Mick Mulvaney, director of the White House's Office of Management and Budget, called the plan the biggest reorganization of the federal government since Franklin Roosevelt's New Deal, Politico reported.
"Today's Executive Branch is still aligned to the stove-piped organizational constructs of the 20th Century, which in many cases have grown inefficient and out-of-date," the administration's 130-page proposal states. "Consequently, the public and our workforce are frustrated with Government's ability to deliver its mission in an effective, efficient, and secure way."
Unfortunately, much of the inefficiency of—and resulting frustration with—government services results from them being, well, government services. Changing the name plates on the front of Washington D.C.'s many, many brutalist filing-cabinets full of bureaucrats won't inject more competition or motivation into those departments. Nor will it it guarantee a reduction in the scope of governmental power over the lives of individuals.
Moving programs from one department to another might help streamline the federal organizational chart, but it's not likely to save much money. "Eliminating a department while transferring its programs in essentially unchanged form to other departments or agencies would probably result in little or no budgetary savings," the Congressional Budget Office concluded in a review of departmental merger proposals in 2013, "because most of the costs incurred by departments are the costs of the programs themselves."
That doesn't mean that efforts to eliminate unnecessary or ineffective programs, reduce duplicative services, or streamline government agencies are not worthwhile. They are. But it's disappointing to see so much of the Trump administration's plan focused on shuffling government programs from one department to another, rather than seriously considering which functions could be abolished or privatized.
Some of the proposals seem to amount to little more than conservative-friendly rebranding—like the idea of renaming the Department of Health and Human Services as the Department of Health and Public Welfare (though the administration also calls for bringing non-HHS public assistance programs, like food stamps, into the newly renamed department).
Others seem aimed only at reducing weird internal government contradictions. Mulvaney told Politico that one of his "favorite" examples of goofy government is the fact that a salmon swimming in the ocean is regulated by the Department of Commerce, while a salmon swimming up an American river is regulated by the Department of the Interior. Those examples are a dime a dozen. You may recall that President Barack Obama, in announcing a more limited government reorganization plan in 2013, complained about how pepperoni pizza is regulated differently than cheese pizza. But why should the federal government have to regulate salmon and pizza at all?
"It is disappointing that the opportunity was not taken to propose a wholesale reduction in the size of government," says Iain Murray, vice president for policy at the Competitive Enterprise Institute, a free market think tank.
It's also hard to envision Congress doing much with this proposal before the November midterms. As The Wall Street Journal notes, lawmakers have typically been reluctant to embrace such ideas in the past. Even with the cancellation of the August recess, there's not much reason to expect Congress to engage in major policy debates before the election.
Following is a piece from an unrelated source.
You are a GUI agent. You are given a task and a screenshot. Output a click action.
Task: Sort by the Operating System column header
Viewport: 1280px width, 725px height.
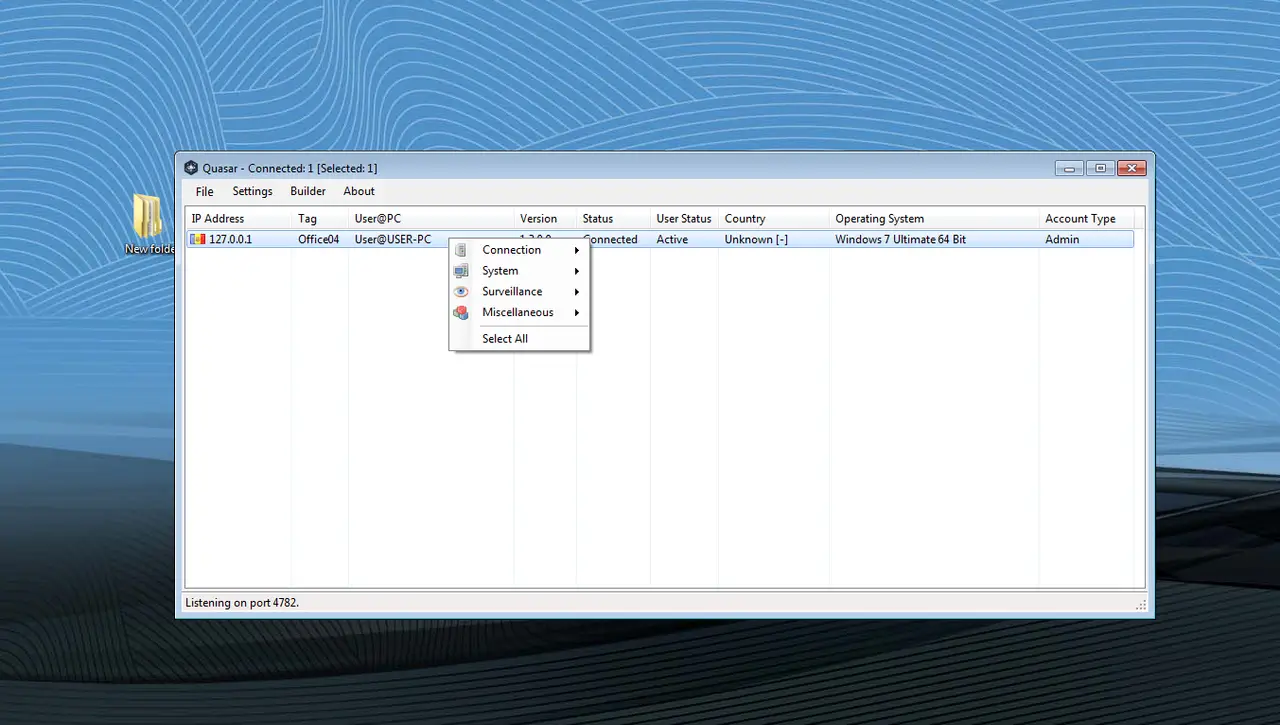coord(879,218)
Heck, Congress might not even pass a budget.
In the end, this proposal from the Trump administration is likely to end up on a shelf collecting dust beside previous government consolidation proposals from the Clinton, Bush, and Obama administrations. In fact, parts of the Trump plan—including the high-profile plan to merge the Departments of Education and Labor—seem to have been lifted from those previous, unsuccessful efforts. But even if the administration's reach exceeds its grasp, there are a few relatively light lifts that could and should be added to the congressional agenda.
Chief among those is the privatization of the air-traffic control system, something the Reason Foundation (which publishes this blog) has been advocating for a long time. As Reason's Director of Transportation Policy Bob Poole noted in a feature last year, the American air traffic control system is out-of-date and out-of-touch with developments in the rest of the world. Airlines, the air traffic controllers' union, business groups, and many professional transportation policy analysts agree that air traffic control should be spun-off from the Federal Aviation Authority. It's possible that Trump's grand plan for reorganizing the government could help undo the inertia that has so far blocked this relatively simple, cost-saving reform.
Maybe the best example of the gap between the ambition and the reality of the Trump administration's plan lies in the Education-Labor merger. The change would "allow the federal government to address the educational and skill needs of American students and workers in a coordinated way, eliminating duplication of effort between the two agencies and maximizing the effectiveness of skill-building efforts."
But at the same time, the proposal goes to lengths to emphasize the goal of eliminating "one-size-fits-all" government.
It's tough to square that circle. As long as the federal government is taking a central role in American education and labor, there will always be one-size-fits-all regulations that limit innovation and effectiveness. If the Trump administration wanted a truly revolutionary plan, it would acknowledge as much.